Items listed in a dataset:
----

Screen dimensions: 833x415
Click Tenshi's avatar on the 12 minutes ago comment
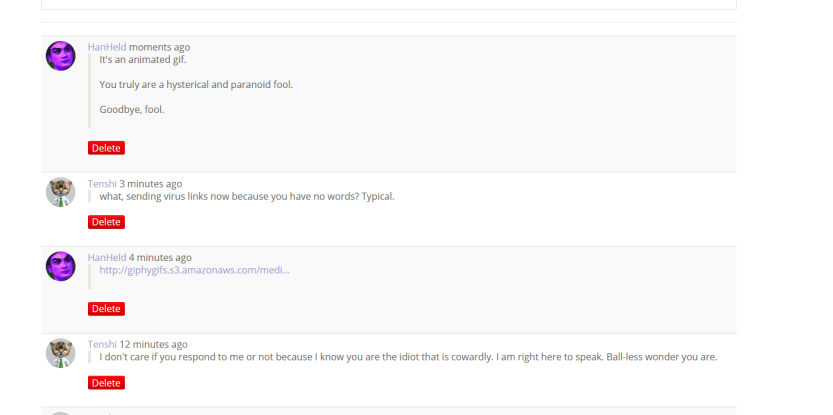[61, 353]
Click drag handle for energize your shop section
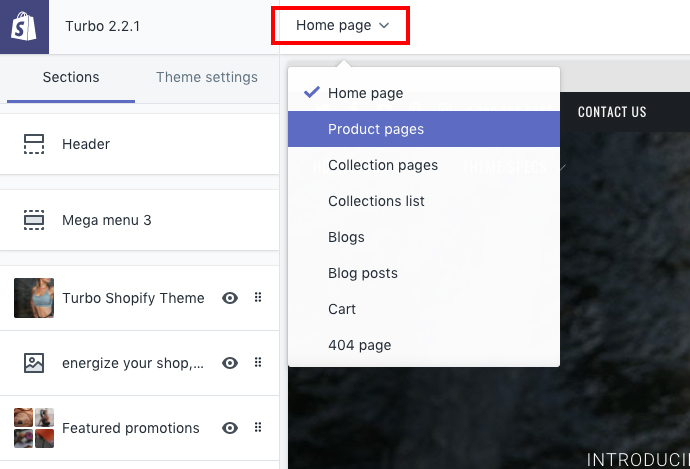This screenshot has height=469, width=690. point(258,363)
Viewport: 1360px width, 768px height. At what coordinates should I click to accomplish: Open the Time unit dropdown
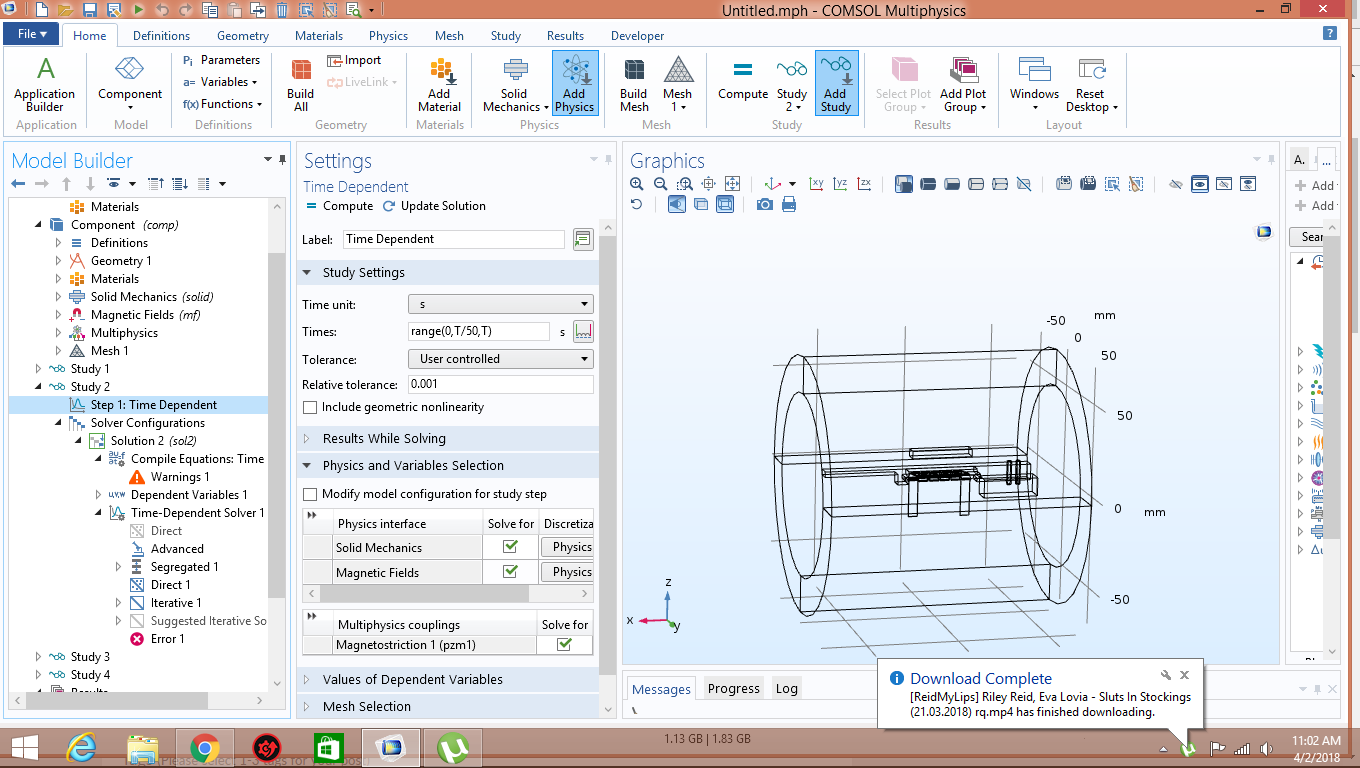click(x=500, y=305)

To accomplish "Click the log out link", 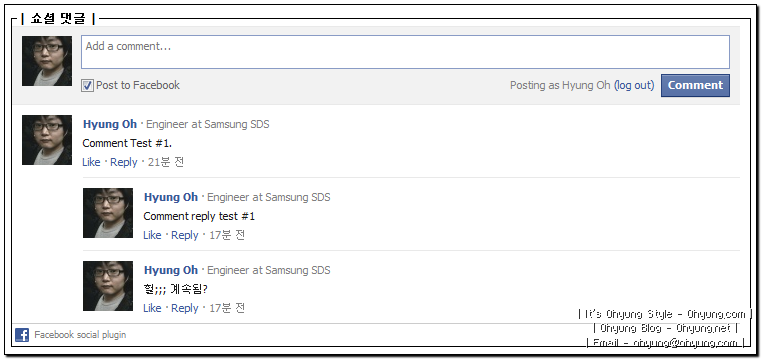I will coord(634,86).
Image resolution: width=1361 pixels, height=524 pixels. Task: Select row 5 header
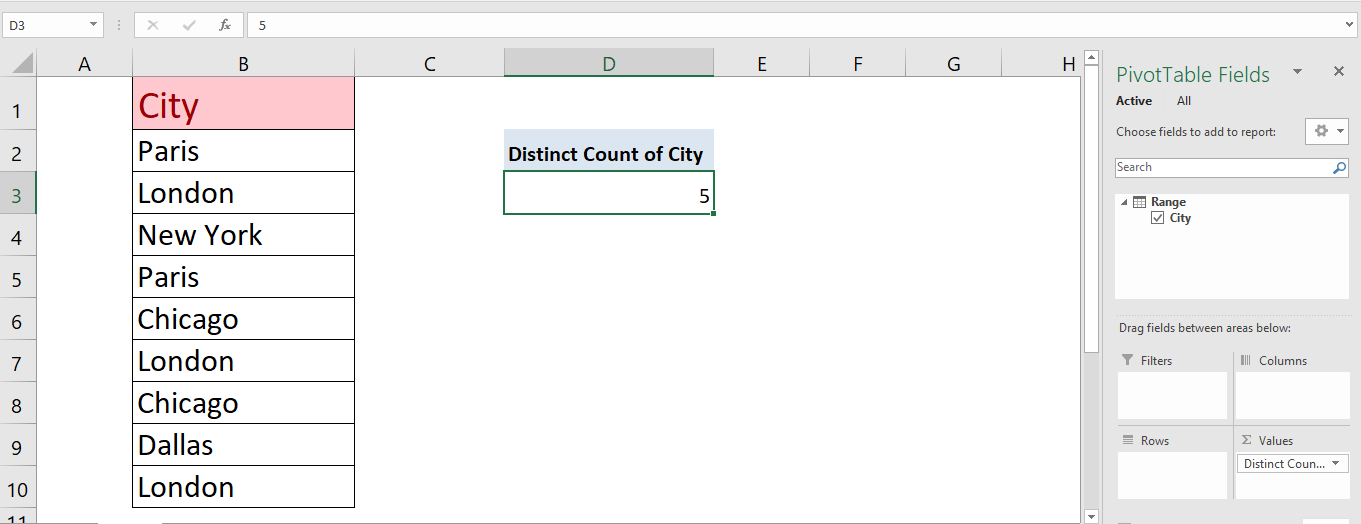17,278
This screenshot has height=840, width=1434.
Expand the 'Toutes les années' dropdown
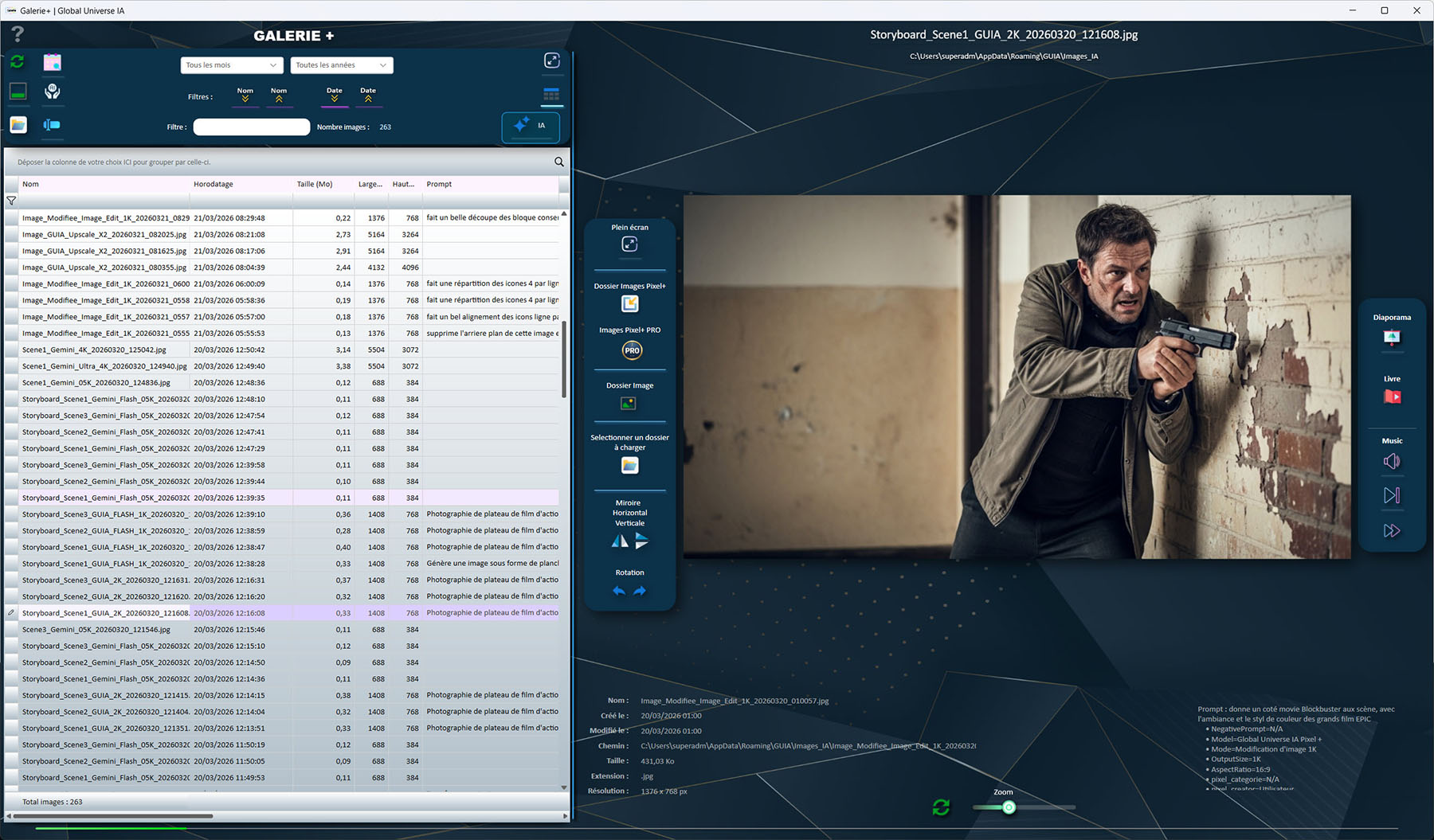[x=341, y=65]
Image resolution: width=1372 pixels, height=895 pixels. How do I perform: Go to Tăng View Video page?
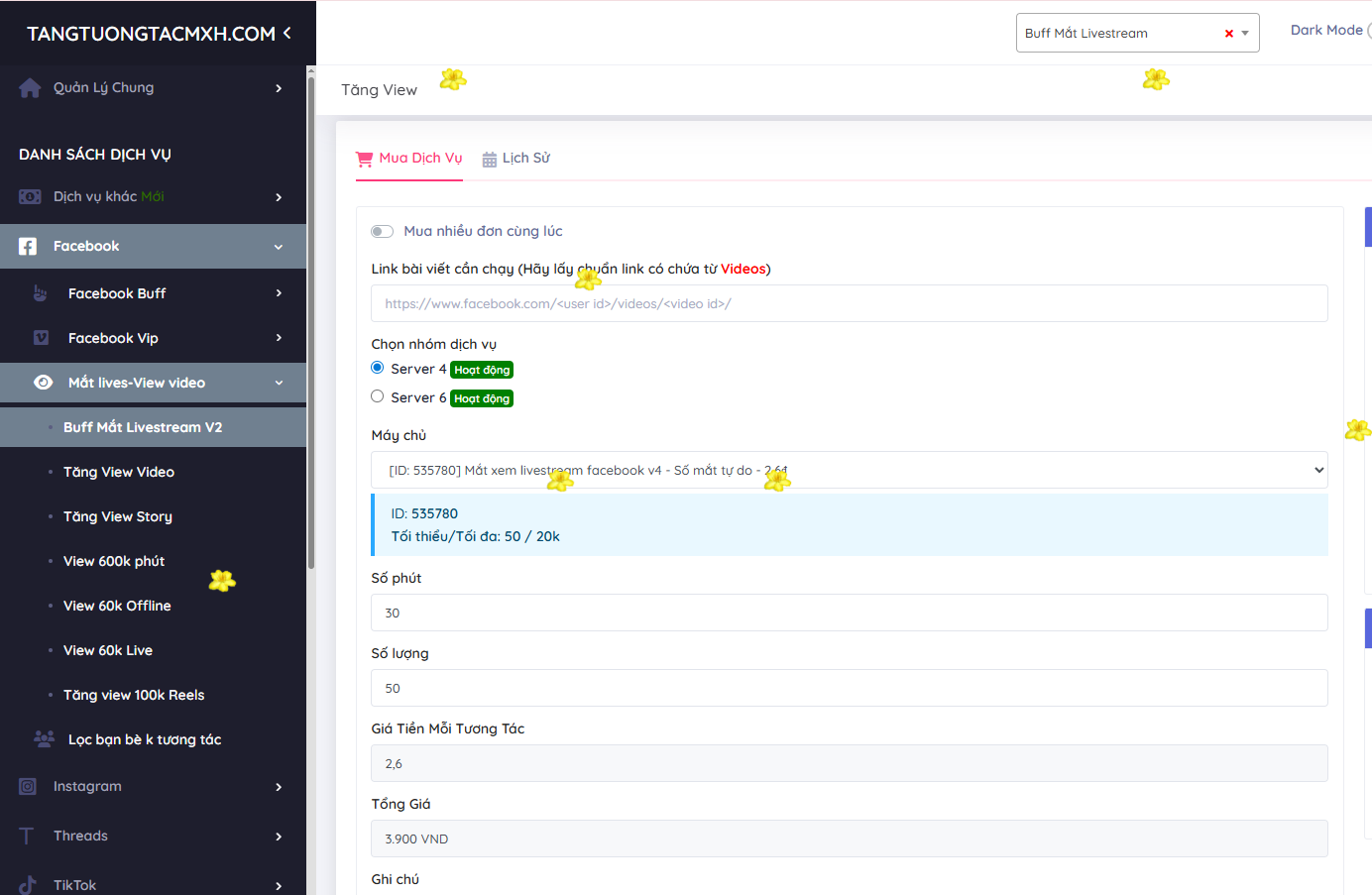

----

→ **About this task**: When you reach the line containing "This screenshot has height=840, width=1434." in the records above, write out that line and every line after it through the end, exactly, but omit the pictures.

→ **Response box**:
This screenshot has height=840, width=1434.
Expand the 'Toutes les années' dropdown
[x=341, y=65]
Image resolution: width=1372 pixels, height=895 pixels. How do I perform: Go to Tăng View Video page?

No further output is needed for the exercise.